Private schools converting to academy status
Hardly a stampede
Lord Adonis who launched the Academies programme was always keen to encourage greater links between fee paying schools and academies and to encourage conversions of fee paying schools to academy status.
These conversions though, from the private to the maintained sector ,remain rare. This may be partly because the financial incentives to do so are less appealing than they used to be.
Just 14 former fee paying schools have converted to academy status over the past three academic years, 11 becoming free schools. They are funded on the same basis as other academies and equivalent to other local authority schools in the area.
Most of these schools received the standard project development grant of £25,000 given to mainstream schools to support them with the costs of conversion, although four received more.

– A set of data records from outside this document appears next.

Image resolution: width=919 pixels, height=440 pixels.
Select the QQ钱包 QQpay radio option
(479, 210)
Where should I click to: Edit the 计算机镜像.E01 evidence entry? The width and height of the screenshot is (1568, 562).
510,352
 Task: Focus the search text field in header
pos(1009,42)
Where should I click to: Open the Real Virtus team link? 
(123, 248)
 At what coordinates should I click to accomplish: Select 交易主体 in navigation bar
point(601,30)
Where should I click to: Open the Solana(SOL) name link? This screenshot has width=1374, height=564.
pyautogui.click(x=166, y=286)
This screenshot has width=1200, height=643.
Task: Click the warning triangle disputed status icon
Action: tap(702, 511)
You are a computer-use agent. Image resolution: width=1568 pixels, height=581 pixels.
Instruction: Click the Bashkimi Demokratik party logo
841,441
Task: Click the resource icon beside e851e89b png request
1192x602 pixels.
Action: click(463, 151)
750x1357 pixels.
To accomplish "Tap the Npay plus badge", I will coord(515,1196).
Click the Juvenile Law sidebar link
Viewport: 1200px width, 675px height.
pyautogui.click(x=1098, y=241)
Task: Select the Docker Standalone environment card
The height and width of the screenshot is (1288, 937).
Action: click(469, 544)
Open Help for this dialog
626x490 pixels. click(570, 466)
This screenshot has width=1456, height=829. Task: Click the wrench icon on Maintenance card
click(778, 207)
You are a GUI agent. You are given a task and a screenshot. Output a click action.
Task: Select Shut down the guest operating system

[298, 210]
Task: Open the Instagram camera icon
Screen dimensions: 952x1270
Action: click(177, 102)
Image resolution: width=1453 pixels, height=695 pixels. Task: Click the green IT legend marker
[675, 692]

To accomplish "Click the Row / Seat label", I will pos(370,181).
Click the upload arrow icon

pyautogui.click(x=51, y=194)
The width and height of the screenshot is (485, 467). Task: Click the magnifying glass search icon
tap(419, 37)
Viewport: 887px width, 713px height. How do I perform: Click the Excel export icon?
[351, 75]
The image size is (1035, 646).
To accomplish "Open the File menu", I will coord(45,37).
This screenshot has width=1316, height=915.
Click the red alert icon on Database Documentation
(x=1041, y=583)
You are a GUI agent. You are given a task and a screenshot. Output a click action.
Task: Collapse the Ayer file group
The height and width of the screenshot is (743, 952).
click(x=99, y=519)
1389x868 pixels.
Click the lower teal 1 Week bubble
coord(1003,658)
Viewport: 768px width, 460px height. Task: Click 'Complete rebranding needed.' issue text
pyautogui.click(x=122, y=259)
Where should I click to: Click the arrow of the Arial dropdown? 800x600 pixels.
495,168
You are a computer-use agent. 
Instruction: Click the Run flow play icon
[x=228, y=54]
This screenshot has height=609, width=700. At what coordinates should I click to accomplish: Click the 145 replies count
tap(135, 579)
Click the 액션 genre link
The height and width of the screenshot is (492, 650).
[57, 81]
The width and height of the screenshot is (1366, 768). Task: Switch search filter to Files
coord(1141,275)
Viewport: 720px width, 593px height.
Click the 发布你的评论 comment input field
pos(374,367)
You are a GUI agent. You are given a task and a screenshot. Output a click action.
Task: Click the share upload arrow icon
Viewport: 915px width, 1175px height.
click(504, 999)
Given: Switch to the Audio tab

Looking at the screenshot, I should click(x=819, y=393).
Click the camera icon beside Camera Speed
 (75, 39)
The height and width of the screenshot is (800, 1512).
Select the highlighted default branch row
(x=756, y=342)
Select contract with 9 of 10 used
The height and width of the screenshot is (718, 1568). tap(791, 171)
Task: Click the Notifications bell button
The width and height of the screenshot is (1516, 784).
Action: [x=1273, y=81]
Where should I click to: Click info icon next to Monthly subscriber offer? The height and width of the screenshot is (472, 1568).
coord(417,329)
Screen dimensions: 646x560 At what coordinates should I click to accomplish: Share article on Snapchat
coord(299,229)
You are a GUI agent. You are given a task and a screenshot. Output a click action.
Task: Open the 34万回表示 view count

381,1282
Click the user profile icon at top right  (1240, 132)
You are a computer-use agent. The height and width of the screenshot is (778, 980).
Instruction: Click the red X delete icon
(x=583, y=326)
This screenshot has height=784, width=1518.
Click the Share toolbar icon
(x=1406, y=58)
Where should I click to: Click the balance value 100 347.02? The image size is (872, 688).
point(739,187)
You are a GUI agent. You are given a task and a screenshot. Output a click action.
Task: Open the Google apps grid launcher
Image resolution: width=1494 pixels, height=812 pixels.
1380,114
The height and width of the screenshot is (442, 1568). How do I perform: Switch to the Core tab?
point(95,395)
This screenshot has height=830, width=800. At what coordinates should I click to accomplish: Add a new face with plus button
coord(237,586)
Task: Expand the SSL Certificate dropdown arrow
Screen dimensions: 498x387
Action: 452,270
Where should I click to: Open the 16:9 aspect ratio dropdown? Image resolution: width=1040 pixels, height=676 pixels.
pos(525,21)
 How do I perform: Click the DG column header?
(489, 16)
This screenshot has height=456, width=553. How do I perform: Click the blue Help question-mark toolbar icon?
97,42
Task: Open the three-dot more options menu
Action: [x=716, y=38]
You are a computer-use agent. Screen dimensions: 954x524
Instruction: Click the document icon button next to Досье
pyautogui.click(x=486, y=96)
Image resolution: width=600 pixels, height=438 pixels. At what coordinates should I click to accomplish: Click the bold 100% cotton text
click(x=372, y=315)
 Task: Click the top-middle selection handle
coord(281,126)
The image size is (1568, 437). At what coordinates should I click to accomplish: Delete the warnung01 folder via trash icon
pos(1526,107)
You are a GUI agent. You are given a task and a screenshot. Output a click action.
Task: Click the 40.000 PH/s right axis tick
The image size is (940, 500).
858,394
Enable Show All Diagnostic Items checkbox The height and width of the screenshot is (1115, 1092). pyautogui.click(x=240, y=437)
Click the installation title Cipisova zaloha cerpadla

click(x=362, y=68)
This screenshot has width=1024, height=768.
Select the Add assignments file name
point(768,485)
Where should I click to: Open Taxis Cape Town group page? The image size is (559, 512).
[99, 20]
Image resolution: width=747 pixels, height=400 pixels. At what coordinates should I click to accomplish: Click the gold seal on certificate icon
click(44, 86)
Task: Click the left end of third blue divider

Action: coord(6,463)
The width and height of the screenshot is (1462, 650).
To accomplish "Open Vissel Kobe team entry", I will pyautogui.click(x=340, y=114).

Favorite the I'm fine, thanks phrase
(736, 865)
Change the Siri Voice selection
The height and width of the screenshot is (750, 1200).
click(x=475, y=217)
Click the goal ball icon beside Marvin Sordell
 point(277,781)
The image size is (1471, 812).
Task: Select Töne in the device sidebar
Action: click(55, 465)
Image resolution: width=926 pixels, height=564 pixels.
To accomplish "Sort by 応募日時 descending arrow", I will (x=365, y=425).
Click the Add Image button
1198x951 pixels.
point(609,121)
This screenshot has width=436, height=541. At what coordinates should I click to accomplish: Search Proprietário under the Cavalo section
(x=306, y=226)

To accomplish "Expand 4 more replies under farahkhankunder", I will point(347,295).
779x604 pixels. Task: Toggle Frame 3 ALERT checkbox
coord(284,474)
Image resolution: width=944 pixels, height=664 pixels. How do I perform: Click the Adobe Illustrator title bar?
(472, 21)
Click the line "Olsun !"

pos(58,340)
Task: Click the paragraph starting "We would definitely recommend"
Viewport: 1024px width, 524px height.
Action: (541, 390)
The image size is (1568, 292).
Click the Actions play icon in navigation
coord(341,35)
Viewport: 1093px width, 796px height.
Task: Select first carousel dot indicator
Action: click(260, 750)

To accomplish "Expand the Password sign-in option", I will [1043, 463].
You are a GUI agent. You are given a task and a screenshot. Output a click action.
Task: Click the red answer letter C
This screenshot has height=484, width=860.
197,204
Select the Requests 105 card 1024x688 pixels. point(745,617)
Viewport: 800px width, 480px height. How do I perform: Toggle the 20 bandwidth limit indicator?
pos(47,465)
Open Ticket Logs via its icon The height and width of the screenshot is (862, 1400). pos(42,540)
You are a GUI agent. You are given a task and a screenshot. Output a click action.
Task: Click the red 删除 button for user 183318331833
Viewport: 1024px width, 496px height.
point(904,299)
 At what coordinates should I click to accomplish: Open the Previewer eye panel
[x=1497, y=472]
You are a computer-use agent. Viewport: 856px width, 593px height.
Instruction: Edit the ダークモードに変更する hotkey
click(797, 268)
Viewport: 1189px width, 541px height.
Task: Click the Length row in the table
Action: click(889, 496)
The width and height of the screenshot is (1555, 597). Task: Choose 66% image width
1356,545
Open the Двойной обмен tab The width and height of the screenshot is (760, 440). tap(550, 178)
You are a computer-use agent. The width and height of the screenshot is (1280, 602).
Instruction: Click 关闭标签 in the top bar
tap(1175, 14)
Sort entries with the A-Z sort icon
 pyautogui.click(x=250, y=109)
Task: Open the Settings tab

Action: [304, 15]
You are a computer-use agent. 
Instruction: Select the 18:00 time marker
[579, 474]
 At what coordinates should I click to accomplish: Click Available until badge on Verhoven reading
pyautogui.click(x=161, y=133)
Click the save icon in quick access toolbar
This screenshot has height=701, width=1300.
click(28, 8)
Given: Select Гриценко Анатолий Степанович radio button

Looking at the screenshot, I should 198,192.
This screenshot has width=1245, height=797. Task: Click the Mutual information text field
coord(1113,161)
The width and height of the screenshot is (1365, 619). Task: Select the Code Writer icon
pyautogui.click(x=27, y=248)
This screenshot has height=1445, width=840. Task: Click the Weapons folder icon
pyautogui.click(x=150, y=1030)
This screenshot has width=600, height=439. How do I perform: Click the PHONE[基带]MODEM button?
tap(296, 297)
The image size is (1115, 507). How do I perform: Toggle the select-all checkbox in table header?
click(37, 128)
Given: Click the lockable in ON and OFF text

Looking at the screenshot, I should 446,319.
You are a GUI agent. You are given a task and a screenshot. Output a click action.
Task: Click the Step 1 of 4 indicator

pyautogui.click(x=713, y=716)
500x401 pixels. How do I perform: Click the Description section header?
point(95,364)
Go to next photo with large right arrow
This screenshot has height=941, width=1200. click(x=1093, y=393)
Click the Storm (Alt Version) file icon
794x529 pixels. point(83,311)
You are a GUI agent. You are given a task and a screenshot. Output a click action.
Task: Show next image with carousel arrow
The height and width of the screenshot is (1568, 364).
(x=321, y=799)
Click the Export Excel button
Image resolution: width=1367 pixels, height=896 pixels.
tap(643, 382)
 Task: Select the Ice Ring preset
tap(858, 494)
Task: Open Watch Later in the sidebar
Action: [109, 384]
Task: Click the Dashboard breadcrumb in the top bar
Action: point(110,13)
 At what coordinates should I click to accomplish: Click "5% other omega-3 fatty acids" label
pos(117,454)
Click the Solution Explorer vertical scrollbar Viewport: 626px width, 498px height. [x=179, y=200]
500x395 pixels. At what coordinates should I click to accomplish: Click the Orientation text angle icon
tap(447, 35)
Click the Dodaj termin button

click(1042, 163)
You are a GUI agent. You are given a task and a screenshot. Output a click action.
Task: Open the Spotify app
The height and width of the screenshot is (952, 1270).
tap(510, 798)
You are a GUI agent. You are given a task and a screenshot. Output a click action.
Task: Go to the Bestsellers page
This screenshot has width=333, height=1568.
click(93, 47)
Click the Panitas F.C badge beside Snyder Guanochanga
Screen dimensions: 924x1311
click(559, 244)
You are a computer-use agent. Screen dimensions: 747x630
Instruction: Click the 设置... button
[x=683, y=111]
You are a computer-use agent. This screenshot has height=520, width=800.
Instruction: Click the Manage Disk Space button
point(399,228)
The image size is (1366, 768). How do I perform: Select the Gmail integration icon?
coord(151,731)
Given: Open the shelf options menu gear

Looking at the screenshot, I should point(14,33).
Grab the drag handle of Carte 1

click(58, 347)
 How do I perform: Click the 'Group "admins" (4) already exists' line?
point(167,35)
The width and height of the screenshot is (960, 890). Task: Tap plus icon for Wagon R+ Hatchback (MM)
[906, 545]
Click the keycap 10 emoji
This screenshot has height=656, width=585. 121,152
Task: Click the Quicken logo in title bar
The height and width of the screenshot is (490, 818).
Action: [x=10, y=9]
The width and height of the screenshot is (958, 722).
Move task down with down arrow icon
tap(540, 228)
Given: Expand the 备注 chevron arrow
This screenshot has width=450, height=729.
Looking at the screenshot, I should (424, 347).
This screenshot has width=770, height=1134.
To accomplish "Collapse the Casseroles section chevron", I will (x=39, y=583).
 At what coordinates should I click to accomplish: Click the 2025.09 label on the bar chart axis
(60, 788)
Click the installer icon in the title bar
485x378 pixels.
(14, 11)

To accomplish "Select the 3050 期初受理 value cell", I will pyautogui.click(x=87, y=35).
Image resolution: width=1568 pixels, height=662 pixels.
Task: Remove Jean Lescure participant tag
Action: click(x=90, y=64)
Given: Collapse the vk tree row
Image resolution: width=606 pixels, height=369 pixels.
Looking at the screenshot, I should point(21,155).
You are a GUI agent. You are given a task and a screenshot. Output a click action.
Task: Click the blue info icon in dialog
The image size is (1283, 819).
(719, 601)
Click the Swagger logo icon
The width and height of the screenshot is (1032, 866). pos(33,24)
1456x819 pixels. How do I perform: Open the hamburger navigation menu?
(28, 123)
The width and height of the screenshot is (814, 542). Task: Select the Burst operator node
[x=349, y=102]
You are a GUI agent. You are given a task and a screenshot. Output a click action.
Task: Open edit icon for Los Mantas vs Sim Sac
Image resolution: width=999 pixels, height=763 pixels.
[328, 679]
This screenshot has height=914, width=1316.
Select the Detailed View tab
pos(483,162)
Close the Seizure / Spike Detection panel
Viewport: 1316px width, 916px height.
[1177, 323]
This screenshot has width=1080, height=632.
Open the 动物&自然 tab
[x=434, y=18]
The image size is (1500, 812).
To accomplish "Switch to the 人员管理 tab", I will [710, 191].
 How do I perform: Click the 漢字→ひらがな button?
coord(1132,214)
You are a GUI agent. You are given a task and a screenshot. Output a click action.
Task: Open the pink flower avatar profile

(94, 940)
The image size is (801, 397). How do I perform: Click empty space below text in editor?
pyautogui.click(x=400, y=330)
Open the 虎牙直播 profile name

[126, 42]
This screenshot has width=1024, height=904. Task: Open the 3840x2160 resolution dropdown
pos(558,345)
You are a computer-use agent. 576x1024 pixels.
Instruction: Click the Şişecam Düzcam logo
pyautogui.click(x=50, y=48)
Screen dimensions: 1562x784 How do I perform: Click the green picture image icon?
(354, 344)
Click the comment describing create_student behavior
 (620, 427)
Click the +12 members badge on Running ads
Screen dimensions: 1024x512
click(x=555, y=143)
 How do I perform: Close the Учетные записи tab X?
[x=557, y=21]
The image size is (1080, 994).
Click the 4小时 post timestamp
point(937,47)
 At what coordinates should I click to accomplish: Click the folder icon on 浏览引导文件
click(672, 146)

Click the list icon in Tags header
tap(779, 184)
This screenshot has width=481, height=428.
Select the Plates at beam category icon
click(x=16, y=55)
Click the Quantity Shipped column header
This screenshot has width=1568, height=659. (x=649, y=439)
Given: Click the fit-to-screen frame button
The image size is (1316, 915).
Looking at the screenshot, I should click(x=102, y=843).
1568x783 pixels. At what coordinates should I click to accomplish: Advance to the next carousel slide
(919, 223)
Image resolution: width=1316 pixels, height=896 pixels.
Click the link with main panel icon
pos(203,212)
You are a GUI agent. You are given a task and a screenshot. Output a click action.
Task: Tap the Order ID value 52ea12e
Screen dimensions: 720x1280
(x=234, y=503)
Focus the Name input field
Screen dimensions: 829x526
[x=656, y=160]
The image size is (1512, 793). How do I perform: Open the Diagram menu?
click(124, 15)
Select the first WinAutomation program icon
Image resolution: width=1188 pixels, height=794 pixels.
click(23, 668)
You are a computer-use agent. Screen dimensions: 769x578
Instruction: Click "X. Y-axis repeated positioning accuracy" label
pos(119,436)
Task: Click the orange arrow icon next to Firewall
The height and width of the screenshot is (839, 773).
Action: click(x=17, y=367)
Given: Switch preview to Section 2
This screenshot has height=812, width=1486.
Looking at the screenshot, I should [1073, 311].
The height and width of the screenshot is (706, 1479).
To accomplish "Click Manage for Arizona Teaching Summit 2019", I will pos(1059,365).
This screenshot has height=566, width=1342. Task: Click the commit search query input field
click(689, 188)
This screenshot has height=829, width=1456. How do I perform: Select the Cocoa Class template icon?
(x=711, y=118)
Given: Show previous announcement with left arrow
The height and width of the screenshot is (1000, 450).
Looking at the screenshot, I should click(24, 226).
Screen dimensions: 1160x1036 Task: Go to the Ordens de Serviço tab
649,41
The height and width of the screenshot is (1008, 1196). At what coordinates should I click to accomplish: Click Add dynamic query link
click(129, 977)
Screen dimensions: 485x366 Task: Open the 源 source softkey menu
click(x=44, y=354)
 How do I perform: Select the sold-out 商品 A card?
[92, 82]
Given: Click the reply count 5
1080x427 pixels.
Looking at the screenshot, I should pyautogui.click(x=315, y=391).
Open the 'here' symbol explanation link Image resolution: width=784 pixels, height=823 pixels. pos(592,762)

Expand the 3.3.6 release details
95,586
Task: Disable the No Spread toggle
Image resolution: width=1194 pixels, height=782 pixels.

All grants agreed since May 2010 are significantly smaller than the level of grants paid to independent schools moving into the state sector prior to May 2010. Between 2007 and 2010, project development grants given to converting independent schools ranged from £620,000 to as high as £1.7 million. In some cases, the Department for Education has also agreed to fund the existing debts of predecessor schools by securing a charge against the assets such as land and buildings. Consistent with the approach under the previous Government, some projects have also been provided with a contribution towards capital funding for the creation of new places.
Lord Adonis memorably said that he would like the independent sectors DNA to be transferred into maintained schools. Its a great sound bite but the most successful independent schools are highly selective, have motivated and well educated parents, in support ,and can easily get rid of coasting teachers. Factors that do not apply to most state schools. In addition academies are still subject to interventions from outsiders unheard of in the independent sector.